The Stealth Invader
Tim is often seen walking around campus, hanging out at the coffee shop, laughing with his friends, and, as he puts it, “investing time with the ladies.” Tim started smoking in high school and has never tried to kick the habit. He jokes about the “smoker’s cough” that has punctuated his conversations over the summer and start of the fall semester. Recently, the cough has been getting worse, his throat is scratchy, his head hurts, and he is tired all the time. Tim wonders if he has some long-lasting flu, though he hasn’t had a fever. He decides not to waste time with a doctor’s visit, but the cough starts keeping him up at night. In October, after a month of progressively worse coughing, he’s had enough; he heads to the campus clinic right after his morning classes.
The clinic physician notes the persistence and worsening of Tim’s cough and confirms that Tim has no fever. To rule out a bacterial infection, she orders a routine sputum culture (a test of the material coughed up from Tim’s lungs), which comes back negative. Tim is sent home with the advice to quit smoking.
A week later, he’s back, coughing nonstop, short of breath, sweaty, and aching. A different doctor orders a chest X-ray exam and several blood tests. The X-ray film reveals fluid in Tim’s lungs, and real-time PCR confirms an infection with Mycoplasma pneumoniae, which is an atypical Gram-positive bacterium. Regular sputum microscopy doesn't detect this pathogen, which lacks cell walls and doesn’t stain well.
Mycoplasma pneumoniae infects and disrupts the mucous membranes of the lungs, invading and disrupting the epithelium. Pneumonia caused by M. pneumoniae is called “walking pneumonia” because the symptoms are often milder and come and go, making this disease different from streptococcal pneumonia. Most patients get better on their own, but not Tim. Smoke has compromised the lungs’ innate immunity.
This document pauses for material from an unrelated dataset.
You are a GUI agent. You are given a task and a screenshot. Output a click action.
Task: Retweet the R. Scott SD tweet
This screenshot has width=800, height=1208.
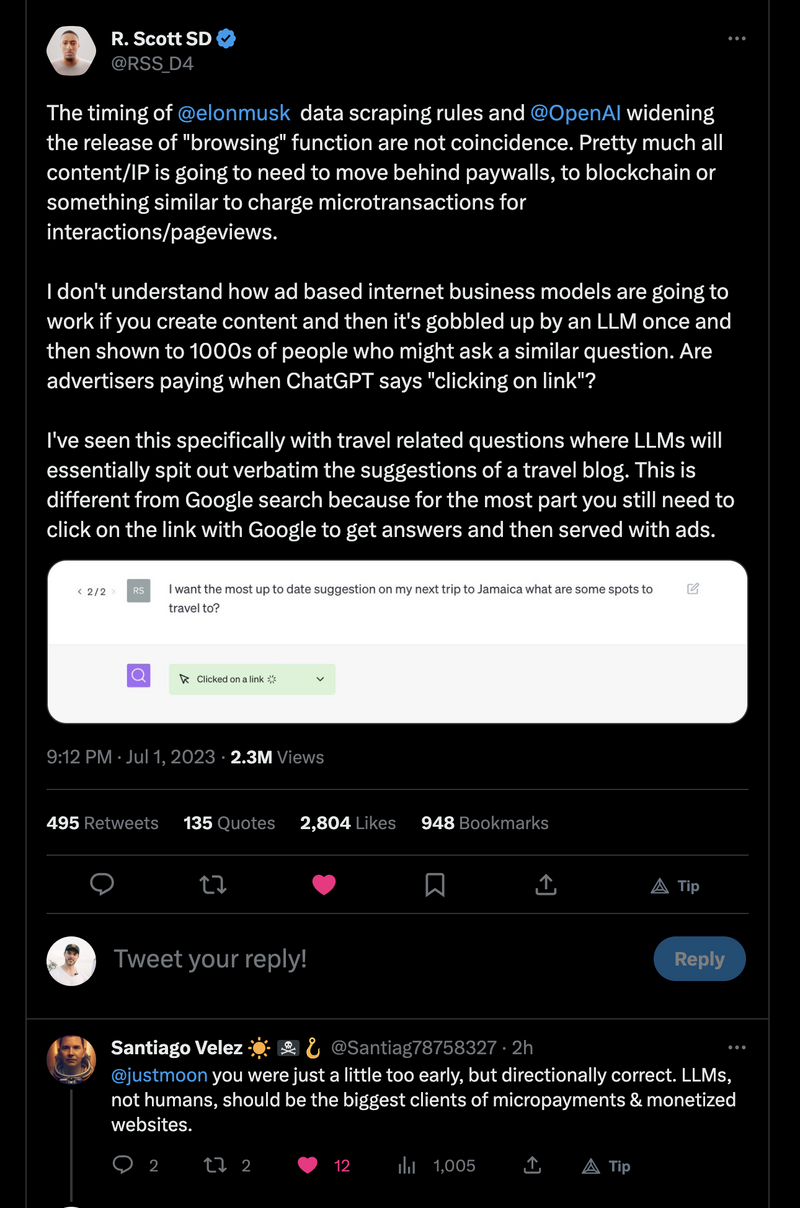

A course of an antimicrobial drug-azithromycin-clears Tim’s lungs of the bacterium within a week. Tim decides to quit smoking.
- 1. Which Toll-like receptors (TLRs) might have been involved in Tim’s innate immune response to Mycoplasma?
- 2. Why didn’t Tim’s naturally occurring interferons help clear the infection?
- 3. What structures and chemicals normally fend off lung infections?
- 4. Why didn’t Tim’s innate lung defenses operate properly?